**Task prompt:**
Print the rows below with no changes.

------

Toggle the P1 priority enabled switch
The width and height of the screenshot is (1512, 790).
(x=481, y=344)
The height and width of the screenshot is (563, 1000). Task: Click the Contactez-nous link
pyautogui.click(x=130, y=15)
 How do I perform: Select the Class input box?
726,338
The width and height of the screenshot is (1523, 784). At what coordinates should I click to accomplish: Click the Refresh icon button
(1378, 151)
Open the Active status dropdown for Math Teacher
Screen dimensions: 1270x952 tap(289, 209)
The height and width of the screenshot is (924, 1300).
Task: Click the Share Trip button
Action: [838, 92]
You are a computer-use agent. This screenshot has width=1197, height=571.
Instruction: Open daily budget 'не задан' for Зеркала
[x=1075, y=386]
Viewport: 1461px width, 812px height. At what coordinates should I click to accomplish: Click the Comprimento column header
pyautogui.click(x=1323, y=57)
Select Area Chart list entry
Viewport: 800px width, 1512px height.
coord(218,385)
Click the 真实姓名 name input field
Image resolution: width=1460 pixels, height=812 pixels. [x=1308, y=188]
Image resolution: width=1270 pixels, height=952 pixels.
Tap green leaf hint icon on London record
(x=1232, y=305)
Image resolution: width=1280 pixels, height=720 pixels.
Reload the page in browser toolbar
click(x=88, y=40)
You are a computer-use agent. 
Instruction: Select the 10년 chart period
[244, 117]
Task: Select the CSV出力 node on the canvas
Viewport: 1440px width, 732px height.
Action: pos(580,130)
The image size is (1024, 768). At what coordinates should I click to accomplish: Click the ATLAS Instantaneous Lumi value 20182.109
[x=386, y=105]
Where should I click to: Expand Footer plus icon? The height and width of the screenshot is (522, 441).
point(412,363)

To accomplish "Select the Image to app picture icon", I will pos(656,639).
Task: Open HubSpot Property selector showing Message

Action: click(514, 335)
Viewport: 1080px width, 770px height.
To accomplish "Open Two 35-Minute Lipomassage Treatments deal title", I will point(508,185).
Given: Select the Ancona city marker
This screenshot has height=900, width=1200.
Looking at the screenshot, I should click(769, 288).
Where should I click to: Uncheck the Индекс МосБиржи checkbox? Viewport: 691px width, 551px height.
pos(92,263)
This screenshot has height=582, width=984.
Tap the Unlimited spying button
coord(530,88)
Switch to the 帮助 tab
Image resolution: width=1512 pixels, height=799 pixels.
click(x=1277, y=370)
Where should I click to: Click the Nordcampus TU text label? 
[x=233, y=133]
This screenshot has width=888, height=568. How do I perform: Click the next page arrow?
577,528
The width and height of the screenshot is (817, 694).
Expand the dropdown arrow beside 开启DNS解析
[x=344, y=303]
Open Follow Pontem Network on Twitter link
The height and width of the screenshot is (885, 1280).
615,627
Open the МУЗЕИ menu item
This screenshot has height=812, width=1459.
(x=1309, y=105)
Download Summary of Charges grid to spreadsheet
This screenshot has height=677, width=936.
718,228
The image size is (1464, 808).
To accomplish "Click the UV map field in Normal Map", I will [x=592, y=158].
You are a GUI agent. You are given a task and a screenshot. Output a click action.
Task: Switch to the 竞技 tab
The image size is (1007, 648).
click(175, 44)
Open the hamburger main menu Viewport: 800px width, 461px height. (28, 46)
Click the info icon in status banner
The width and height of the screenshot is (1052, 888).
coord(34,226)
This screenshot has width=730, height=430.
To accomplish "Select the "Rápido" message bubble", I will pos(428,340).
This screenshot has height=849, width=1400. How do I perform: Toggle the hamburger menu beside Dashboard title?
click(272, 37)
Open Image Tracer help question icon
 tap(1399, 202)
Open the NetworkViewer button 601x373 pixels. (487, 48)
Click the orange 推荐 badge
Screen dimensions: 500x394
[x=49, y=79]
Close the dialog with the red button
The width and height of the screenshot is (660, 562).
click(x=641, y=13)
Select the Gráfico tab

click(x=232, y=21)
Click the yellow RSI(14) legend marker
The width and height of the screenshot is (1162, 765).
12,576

------

**Output for this exercise:**
Toggle the P1 priority enabled switch
The width and height of the screenshot is (1512, 790).
(x=481, y=344)
The height and width of the screenshot is (563, 1000). Task: Click the Contactez-nous link
pyautogui.click(x=130, y=15)
 How do I perform: Select the Class input box?
726,338
The width and height of the screenshot is (1523, 784). At what coordinates should I click to accomplish: Click the Refresh icon button
(1378, 151)
Open the Active status dropdown for Math Teacher
Screen dimensions: 1270x952 tap(289, 209)
The height and width of the screenshot is (924, 1300).
Task: Click the Share Trip button
Action: [838, 92]
You are a computer-use agent. This screenshot has width=1197, height=571.
Instruction: Open daily budget 'не задан' for Зеркала
[x=1075, y=386]
Viewport: 1461px width, 812px height. At what coordinates should I click to accomplish: Click the Comprimento column header
pyautogui.click(x=1323, y=57)
Select Area Chart list entry
Viewport: 800px width, 1512px height.
coord(218,385)
Click the 真实姓名 name input field
Image resolution: width=1460 pixels, height=812 pixels. [x=1308, y=188]
Image resolution: width=1270 pixels, height=952 pixels.
Tap green leaf hint icon on London record
(x=1232, y=305)
Image resolution: width=1280 pixels, height=720 pixels.
Reload the page in browser toolbar
click(x=88, y=40)
You are a computer-use agent. 
Instruction: Select the 10년 chart period
[244, 117]
Task: Select the CSV出力 node on the canvas
Viewport: 1440px width, 732px height.
Action: pos(580,130)
The image size is (1024, 768). At what coordinates should I click to accomplish: Click the ATLAS Instantaneous Lumi value 20182.109
[x=386, y=105]
Where should I click to: Expand Footer plus icon? The height and width of the screenshot is (522, 441).
point(412,363)

To accomplish "Select the Image to app picture icon", I will pos(656,639).
Task: Open HubSpot Property selector showing Message

Action: click(514, 335)
Viewport: 1080px width, 770px height.
To accomplish "Open Two 35-Minute Lipomassage Treatments deal title", I will point(508,185).
Given: Select the Ancona city marker
This screenshot has height=900, width=1200.
Looking at the screenshot, I should click(769, 288).
Where should I click to: Uncheck the Индекс МосБиржи checkbox? Viewport: 691px width, 551px height.
pos(92,263)
This screenshot has height=582, width=984.
Tap the Unlimited spying button
coord(530,88)
Switch to the 帮助 tab
Image resolution: width=1512 pixels, height=799 pixels.
click(x=1277, y=370)
Where should I click to: Click the Nordcampus TU text label? 
[x=233, y=133]
This screenshot has width=888, height=568. How do I perform: Click the next page arrow?
577,528
The width and height of the screenshot is (817, 694).
Expand the dropdown arrow beside 开启DNS解析
[x=344, y=303]
Open Follow Pontem Network on Twitter link
The height and width of the screenshot is (885, 1280).
615,627
Open the МУЗЕИ menu item
This screenshot has height=812, width=1459.
(x=1309, y=105)
Download Summary of Charges grid to spreadsheet
This screenshot has height=677, width=936.
718,228
The image size is (1464, 808).
To accomplish "Click the UV map field in Normal Map", I will [x=592, y=158].
You are a GUI agent. You are given a task and a screenshot. Output a click action.
Task: Switch to the 竞技 tab
The image size is (1007, 648).
click(175, 44)
Open the hamburger main menu Viewport: 800px width, 461px height. (28, 46)
Click the info icon in status banner
The width and height of the screenshot is (1052, 888).
coord(34,226)
This screenshot has width=730, height=430.
To accomplish "Select the "Rápido" message bubble", I will pos(428,340).
This screenshot has height=849, width=1400. How do I perform: Toggle the hamburger menu beside Dashboard title?
click(272, 37)
Open Image Tracer help question icon
 tap(1399, 202)
Open the NetworkViewer button 601x373 pixels. (487, 48)
Click the orange 推荐 badge
Screen dimensions: 500x394
[x=49, y=79]
Close the dialog with the red button
The width and height of the screenshot is (660, 562).
click(x=641, y=13)
Select the Gráfico tab

click(x=232, y=21)
Click the yellow RSI(14) legend marker
The width and height of the screenshot is (1162, 765).
12,576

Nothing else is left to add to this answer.